请把条目从第一行起到包含“tap(541, 743)”的那一行为止（首尾两行都算在内）整理成编号列表，空行不要列入。

╭──

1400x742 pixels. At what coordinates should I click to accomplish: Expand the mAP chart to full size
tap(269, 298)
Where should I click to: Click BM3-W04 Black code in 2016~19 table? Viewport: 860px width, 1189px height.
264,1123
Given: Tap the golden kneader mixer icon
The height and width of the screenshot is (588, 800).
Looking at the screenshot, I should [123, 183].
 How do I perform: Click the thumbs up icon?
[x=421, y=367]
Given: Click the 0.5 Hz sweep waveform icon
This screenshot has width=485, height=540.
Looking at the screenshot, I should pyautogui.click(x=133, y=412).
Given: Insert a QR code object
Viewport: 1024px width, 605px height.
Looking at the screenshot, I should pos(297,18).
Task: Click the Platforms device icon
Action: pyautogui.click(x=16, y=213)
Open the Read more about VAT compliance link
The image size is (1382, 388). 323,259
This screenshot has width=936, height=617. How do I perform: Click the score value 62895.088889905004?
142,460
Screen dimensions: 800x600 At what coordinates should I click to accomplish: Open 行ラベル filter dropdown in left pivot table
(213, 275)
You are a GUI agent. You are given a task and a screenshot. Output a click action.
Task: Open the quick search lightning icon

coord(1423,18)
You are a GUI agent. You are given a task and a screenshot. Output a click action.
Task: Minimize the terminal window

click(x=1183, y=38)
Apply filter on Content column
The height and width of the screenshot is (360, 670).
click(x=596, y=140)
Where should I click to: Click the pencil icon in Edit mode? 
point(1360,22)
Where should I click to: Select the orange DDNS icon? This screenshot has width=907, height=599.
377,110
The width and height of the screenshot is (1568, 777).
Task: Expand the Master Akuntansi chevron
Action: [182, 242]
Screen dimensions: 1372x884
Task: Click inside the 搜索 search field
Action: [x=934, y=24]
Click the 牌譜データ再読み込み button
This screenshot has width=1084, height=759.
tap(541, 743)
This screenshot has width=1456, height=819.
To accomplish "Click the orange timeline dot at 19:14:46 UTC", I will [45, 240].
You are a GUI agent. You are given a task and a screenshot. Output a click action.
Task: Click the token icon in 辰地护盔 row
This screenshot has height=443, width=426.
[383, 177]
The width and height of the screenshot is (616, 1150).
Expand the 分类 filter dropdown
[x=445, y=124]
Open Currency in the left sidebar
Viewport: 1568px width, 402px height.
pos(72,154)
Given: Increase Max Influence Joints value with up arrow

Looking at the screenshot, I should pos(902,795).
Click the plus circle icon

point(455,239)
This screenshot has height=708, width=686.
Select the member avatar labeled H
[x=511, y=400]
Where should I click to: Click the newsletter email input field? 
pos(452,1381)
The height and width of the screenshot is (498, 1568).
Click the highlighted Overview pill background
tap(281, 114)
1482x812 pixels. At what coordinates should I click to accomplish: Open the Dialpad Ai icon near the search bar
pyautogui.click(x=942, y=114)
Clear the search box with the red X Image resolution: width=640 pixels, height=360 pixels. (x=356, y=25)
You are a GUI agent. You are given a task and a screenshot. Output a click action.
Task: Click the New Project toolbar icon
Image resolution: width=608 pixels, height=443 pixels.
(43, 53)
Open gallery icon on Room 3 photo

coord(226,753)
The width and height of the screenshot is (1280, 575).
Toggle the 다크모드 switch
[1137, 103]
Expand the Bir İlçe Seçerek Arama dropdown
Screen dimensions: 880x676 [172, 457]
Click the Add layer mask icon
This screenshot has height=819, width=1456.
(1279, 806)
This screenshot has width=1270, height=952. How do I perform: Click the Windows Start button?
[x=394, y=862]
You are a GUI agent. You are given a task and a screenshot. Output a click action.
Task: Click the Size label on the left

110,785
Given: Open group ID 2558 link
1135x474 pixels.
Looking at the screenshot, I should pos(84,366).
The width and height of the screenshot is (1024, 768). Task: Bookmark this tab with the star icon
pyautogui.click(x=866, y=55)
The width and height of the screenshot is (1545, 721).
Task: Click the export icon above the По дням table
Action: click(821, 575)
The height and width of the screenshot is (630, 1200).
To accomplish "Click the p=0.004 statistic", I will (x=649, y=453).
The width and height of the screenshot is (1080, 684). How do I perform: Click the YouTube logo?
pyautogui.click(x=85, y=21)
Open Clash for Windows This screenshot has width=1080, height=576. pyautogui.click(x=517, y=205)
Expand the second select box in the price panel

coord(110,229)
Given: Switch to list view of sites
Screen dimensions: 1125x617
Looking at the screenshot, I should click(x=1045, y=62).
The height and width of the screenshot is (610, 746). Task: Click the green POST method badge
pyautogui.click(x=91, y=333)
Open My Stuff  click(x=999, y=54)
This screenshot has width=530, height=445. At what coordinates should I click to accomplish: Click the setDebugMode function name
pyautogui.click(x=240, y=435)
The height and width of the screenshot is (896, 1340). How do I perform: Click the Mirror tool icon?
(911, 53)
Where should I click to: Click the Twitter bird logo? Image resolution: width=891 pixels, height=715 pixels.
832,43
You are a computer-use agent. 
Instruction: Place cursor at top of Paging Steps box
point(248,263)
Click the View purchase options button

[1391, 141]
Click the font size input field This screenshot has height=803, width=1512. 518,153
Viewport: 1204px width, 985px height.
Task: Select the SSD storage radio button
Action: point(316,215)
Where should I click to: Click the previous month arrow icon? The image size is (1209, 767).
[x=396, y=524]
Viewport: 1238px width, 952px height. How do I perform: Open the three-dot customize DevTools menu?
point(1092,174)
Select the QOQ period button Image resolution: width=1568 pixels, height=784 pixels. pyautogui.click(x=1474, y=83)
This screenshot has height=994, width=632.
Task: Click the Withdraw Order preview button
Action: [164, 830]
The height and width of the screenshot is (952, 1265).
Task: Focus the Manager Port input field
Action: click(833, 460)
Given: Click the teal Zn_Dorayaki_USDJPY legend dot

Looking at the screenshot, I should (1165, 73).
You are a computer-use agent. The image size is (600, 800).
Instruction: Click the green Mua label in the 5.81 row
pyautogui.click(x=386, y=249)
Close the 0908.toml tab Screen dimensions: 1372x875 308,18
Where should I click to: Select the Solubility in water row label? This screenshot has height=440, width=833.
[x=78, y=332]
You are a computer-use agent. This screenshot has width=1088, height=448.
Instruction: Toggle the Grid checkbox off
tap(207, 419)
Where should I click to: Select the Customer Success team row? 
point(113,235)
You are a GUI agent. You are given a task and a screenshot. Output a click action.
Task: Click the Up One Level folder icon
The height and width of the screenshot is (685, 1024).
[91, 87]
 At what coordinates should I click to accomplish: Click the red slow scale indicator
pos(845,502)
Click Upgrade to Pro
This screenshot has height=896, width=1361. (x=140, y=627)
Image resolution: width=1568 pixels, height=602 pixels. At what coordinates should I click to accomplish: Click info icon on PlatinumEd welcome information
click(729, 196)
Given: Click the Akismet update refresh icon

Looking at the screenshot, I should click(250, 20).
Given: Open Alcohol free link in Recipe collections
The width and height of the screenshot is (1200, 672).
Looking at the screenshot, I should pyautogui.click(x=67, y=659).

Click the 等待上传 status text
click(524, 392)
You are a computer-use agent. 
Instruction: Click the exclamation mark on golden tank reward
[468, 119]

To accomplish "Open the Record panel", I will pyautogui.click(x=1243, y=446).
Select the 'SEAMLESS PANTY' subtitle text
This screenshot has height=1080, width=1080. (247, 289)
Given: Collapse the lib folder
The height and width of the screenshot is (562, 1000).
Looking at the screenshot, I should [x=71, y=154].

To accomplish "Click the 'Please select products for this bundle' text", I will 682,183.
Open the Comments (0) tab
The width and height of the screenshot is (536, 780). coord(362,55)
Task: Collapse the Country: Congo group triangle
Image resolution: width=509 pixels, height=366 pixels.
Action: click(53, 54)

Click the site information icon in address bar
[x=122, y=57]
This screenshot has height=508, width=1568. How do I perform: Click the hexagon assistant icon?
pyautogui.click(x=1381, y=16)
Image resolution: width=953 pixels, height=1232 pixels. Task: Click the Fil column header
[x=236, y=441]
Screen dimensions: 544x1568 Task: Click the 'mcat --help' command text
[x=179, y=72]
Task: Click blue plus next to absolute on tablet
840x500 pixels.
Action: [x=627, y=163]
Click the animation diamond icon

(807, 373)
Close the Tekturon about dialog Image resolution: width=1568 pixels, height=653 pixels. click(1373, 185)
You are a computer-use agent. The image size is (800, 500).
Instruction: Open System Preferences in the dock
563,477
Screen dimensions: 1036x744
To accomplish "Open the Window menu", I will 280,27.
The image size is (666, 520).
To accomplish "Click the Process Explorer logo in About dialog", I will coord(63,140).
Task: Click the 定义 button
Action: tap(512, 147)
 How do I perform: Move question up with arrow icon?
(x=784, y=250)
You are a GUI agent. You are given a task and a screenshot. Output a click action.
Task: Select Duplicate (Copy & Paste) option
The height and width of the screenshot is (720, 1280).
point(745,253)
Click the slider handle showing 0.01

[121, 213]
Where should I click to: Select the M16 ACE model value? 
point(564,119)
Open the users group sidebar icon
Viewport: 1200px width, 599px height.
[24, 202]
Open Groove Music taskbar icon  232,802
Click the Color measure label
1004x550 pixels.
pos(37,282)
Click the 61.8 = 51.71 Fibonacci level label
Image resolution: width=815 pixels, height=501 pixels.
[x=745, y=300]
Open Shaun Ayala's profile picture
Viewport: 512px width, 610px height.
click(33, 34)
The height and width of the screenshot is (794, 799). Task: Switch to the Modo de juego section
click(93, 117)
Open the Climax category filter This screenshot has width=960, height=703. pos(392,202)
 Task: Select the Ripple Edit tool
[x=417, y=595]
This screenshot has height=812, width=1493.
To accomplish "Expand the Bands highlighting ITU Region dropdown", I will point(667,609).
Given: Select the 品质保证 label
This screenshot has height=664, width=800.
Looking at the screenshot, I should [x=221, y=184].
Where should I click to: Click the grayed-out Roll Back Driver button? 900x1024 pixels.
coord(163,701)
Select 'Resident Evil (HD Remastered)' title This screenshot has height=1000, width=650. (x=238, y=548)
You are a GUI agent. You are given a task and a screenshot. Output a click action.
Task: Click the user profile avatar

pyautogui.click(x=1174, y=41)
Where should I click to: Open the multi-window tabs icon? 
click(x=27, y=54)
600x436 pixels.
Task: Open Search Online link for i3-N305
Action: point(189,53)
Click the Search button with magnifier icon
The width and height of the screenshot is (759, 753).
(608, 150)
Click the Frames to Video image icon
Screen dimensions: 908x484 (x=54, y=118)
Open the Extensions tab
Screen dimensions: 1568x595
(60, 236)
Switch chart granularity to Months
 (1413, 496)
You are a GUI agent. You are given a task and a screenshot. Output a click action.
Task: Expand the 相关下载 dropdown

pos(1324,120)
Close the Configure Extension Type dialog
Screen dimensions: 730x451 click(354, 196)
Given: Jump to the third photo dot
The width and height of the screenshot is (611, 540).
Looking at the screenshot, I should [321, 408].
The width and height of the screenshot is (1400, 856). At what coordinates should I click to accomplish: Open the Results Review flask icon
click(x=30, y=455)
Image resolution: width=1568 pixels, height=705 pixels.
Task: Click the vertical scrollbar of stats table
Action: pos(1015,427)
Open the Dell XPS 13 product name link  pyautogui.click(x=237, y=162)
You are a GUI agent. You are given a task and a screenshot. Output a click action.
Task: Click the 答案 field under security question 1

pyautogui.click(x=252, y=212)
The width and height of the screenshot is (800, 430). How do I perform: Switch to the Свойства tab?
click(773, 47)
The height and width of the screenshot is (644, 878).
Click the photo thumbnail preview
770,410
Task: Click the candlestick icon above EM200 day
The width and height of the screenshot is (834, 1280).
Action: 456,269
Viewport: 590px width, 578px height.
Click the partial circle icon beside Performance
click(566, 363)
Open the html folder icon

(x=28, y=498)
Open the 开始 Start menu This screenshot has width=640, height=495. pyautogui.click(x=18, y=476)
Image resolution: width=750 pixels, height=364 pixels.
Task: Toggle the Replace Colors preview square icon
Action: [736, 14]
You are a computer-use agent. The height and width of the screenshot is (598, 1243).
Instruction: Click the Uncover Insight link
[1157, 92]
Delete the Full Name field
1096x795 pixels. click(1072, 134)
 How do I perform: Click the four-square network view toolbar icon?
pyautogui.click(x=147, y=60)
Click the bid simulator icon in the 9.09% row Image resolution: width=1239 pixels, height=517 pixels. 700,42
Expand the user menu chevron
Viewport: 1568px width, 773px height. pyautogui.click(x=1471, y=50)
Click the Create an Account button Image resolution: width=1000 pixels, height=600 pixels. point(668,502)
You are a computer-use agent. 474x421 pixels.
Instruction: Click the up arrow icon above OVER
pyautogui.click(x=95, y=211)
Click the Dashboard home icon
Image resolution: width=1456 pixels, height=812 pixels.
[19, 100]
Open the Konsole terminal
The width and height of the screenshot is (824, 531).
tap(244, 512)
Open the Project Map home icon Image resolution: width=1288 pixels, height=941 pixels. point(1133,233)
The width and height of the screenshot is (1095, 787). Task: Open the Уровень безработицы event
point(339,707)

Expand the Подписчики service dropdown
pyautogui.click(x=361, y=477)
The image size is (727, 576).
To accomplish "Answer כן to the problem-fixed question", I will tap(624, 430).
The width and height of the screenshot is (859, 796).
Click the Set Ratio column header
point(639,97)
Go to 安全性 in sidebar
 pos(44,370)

╰──

正确答案 —
1. 1400x742 pixels. At what coordinates should I click to accomplish: Expand the mAP chart to full size
2. tap(269, 298)
3. Where should I click to: Click BM3-W04 Black code in 2016~19 table? Viewport: 860px width, 1189px height.
4. 264,1123
5. Given: Tap the golden kneader mixer icon
6. The height and width of the screenshot is (588, 800).
7. Looking at the screenshot, I should [123, 183].
8.  How do I perform: Click the thumbs up icon?
9. [x=421, y=367]
10. Given: Click the 0.5 Hz sweep waveform icon
11. This screenshot has width=485, height=540.
12. Looking at the screenshot, I should pyautogui.click(x=133, y=412).
13. Given: Insert a QR code object
14. Viewport: 1024px width, 605px height.
15. Looking at the screenshot, I should pos(297,18).
16. Task: Click the Platforms device icon
17. Action: pyautogui.click(x=16, y=213)
18. Open the Read more about VAT compliance link
19. The image size is (1382, 388). 323,259
20. This screenshot has width=936, height=617. How do I perform: Click the score value 62895.088889905004?
21. 142,460
22. Screen dimensions: 800x600 At what coordinates should I click to accomplish: Open 行ラベル filter dropdown in left pivot table
23. (213, 275)
24. You are a GUI agent. You are given a task and a screenshot. Output a click action.
25. Task: Open the quick search lightning icon
26. coord(1423,18)
27. You are a GUI agent. You are given a task and a screenshot. Output a click action.
28. Task: Minimize the terminal window
29. click(x=1183, y=38)
30. Apply filter on Content column
31. The height and width of the screenshot is (360, 670).
32. click(x=596, y=140)
33. Where should I click to: Click the pencil icon in Edit mode? 
34. point(1360,22)
35. Where should I click to: Select the orange DDNS icon? This screenshot has width=907, height=599.
36. 377,110
37. The width and height of the screenshot is (1568, 777).
38. Task: Expand the Master Akuntansi chevron
39. Action: [182, 242]
40. Screen dimensions: 1372x884
41. Task: Click inside the 搜索 search field
42. Action: [x=934, y=24]
43. Click the 牌譜データ再読み込み button
44. This screenshot has width=1084, height=759.
45. tap(541, 743)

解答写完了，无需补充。